Short task A: Please copy out every row under Data items below line for line, leaving the pictures out.

Source text:
++++
Court File and Parties
COURT FILE NO.: CV-23-000093142-0000 DATE: 2024/07/05
ONTARIO SUPERIOR COURT OF JUSTICE
BETWEEN:
JAMES McNAIR and DANIEL MIRANDA Plaintiffs – and – INTACT INSURANCE COMPANY Defendant
Counsel: Self-represented Plaintiffs Jaime Wilson, Gowling WLG LLP, for the Defendant
HEARD: May 1, 2024
Reasons for Decision
Williams J.
Overview
[1] This is further to my endorsement dated May 14, 2024. In that endorsement, I noted that the motion record of the moving party, Intact Insurance Company, did not include the exhibits to the affidavits. I gave Intact seven days to file complete copies of its affidavits. I gave the respondents, James McNair and Daniel Miranda, seven days from the day they received Intact’s complete affidavits to file a supplementary motion record and/or factum if they wished to do so.
[2] Intact filed an amended motion record on May 17, 2024. Mr. McNair, who is not a lawyer and is pursuing the claim on his own behalf and for Mr. Miranda, filed no further documents.
[3] This was a motion by Intact to set aside a noting in default and for leave to deliver a statement of defence and counterclaim and a jury notice within thirty days.
[4] Rules 19.03(1) and 19.08(1) of the Rules of Civil Procedure, R.R.O. 1990, Reg. 194 provide the basis for setting aside a noting of default and a default judgment, respectively. Both rules give the court discretion to set aside the default "on such terms as are just". (Intact Insurance Company v. Kisel, 2015 ONCA 205, at para. 12.) When exercising its discretion to set aside a noting of default, a court should assess "the context and factual situation" of the case. It should particularly consider such factors as the behaviour of the plaintiff and the defendant, the length of the defendant's delay, the reasons for the delay and the complexity and value of the claim. These factors are not exhaustive. Some decisions have also considered whether setting aside the noting of default would prejudice a party relying on it. Only in extreme circumstances, however, should the court require a defendant who has been noted in default to demonstrate an arguable defence on the merits. (Intact Insurance Company v. Kisel, at para. 13, with case references omitted.)
[5] In the case before me, the parties disagree about when Intact was served with the notice of action and statement of claim. Mr. McNair says he served the pleadings on Intact personally on February 20, 2024. Intact says its Casualty Department was served on February 27, 2024.
++++
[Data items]
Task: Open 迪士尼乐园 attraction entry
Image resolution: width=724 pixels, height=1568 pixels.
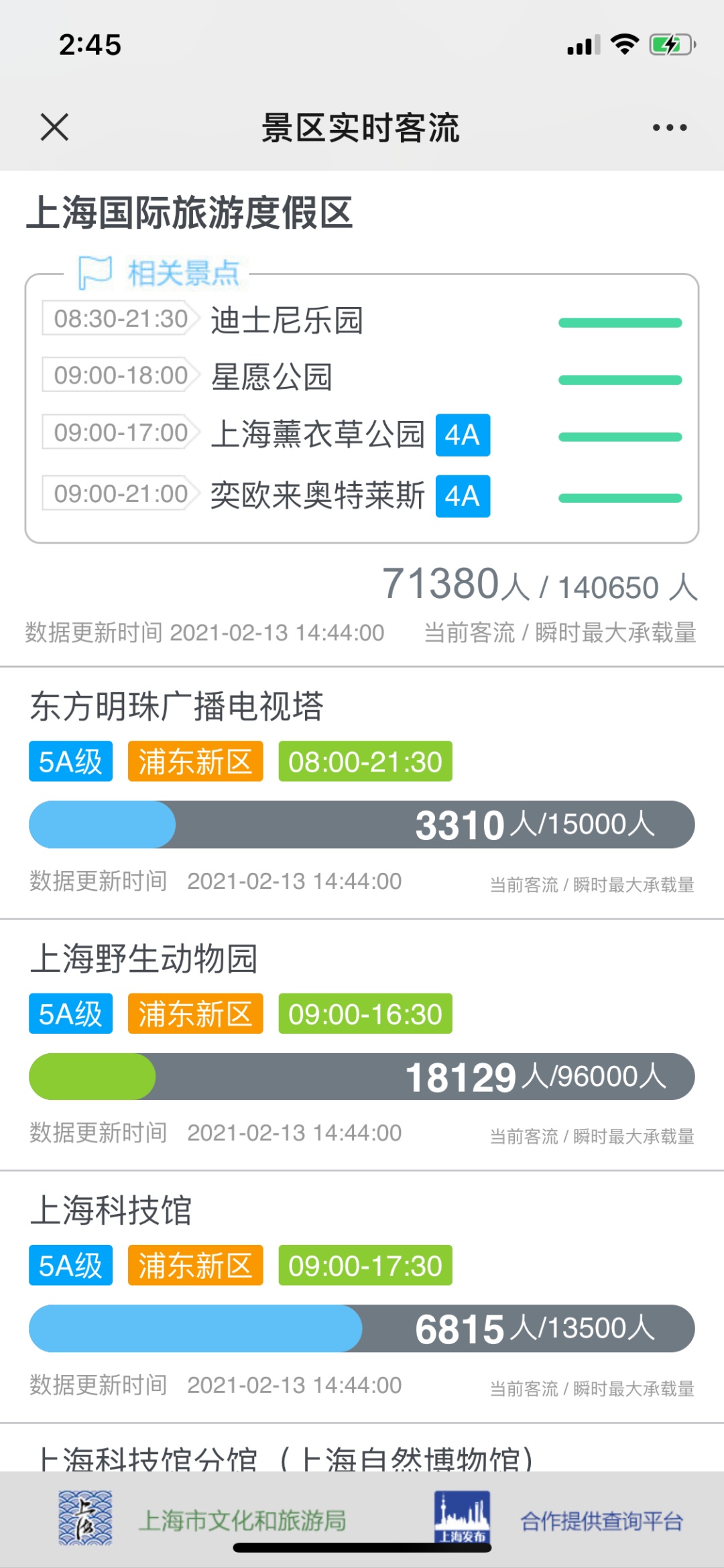Action: 287,320
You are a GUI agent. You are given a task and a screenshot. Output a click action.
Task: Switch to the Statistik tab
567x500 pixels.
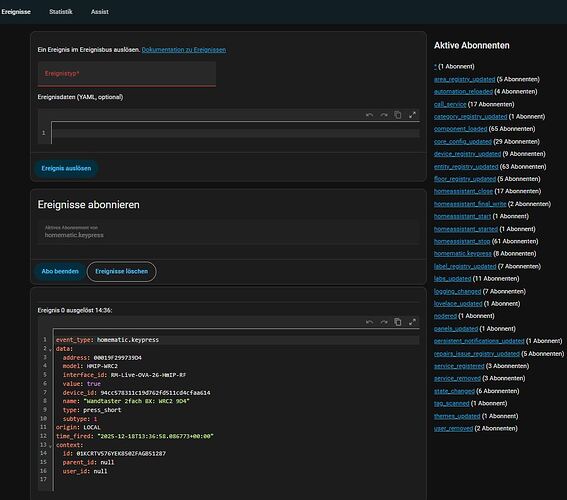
++++
Short task B: Render this sentence from the court decision above in Spanish: "Intact filed an amended motion record on May 17, 2024."

Final result A:
Task: Open 迪士尼乐园 attraction entry
Image resolution: width=724 pixels, height=1568 pixels.
Action: 287,320
You are a GUI agent. You are given a task and a screenshot. Output a click action.
Task: Switch to the Statistik tab
567x500 pixels.

Final result B: Intact presentó un expediente de moción enmendado el 17 de mayo de 2024.